Que devons-nous faire lorsque nous ne comprenons pas la Bible ?

- C'est un concept très important pour nous. Chacun d'entre nous, dans sa vocation et sa vie particulières, doit apprendre à connaître Dieu, à lire sa parole et à se laisser changer et influencer par elle. Et nous devons reconnaître que nous ne saurons jamais tout.

Si nous nous penchons sur la tradition chrétienne, nous voyons de nombreuses tentatives dans la vie des saints et des docteurs de l'Église, et même dans l'architecture des églises, pour rendre la Bible compréhensible. Par exemple, si vous vous promenez dans les célèbres cathédrales gothiques de France et que vous regardez les vitraux, ils racontent les histoires de la Bible.

C'est pourquoi je crois que dans la vie de l'Église, nous avons constamment besoin de grandir dans notre relation avec Dieu, dans la prière et dans la connaissance. Et c'est là que tous les efforts que nous faisons pour éduquer les gens à propos de la Bible sont vraiment utiles et précieux. Sans ce type d'éducation qui accompagne l'Écriture, l'Écriture restera une sorte de lettre morte ou quelque chose que les gens ne peuvent pas comprendre. C'est pourquoi les homélies doivent se concentrer sur l'enseignement des Écritures et de leur signification. Nous devons publier des livres et des commentaires qui l'expliquent et organiser des retraites, des conférences et des séminaires. Ce sont des moyens formidables pour que les gens comprennent mieux.

Il est vrai que certains sujets de la Bible sont très difficiles et demandent beaucoup d'études pour être compris, mais la plupart des sujets de la Bible peuvent être compris par les enfants. Au fur et à mesure que nous apprenons et grandissons, de plus en plus de passages deviennent clairs pour nous. Mais il peut y en avoir qui nécessitent une étude supplémentaire pour être vraiment compris, et c'est là que je pense que les érudits peuvent être vraiment utiles et résoudre les problèmes les plus difficiles.

Que diriez-vous à quelqu'un qui se perd en essayant de lire la Bible ?

- Si vous lisez seul, je commencerais par l'Évangile de Jean. Mais la vraie réponse est de trouver une communauté. Trouvez une paroisse, un groupe d'étude biblique, un professeur ou une école... Un groupe de personnes qui connaissent la Bible et qui sont capables de l'enseigner d'une manière que vous pouvez comprendre.
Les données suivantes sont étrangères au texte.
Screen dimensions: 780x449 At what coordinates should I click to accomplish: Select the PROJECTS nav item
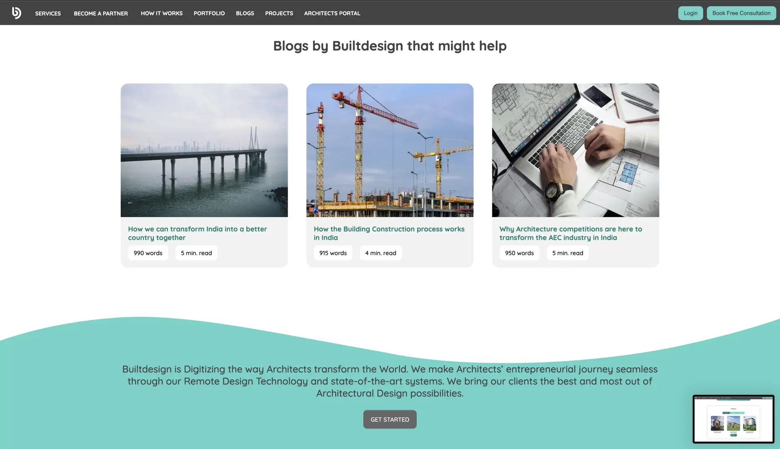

Il y a beaucoup de vidéos et de programmes sur YouTube, mais le mieux est de trouver des gens. Aux États-Unis, nous disposons de nombreuses ressources à cet égard. Les ressources deviendront évidentes au fur et à mesure. Mais l'essentiel, à mon avis, est de trouver une communauté de personnes qui aiment la Bible et veulent la partager avec vous.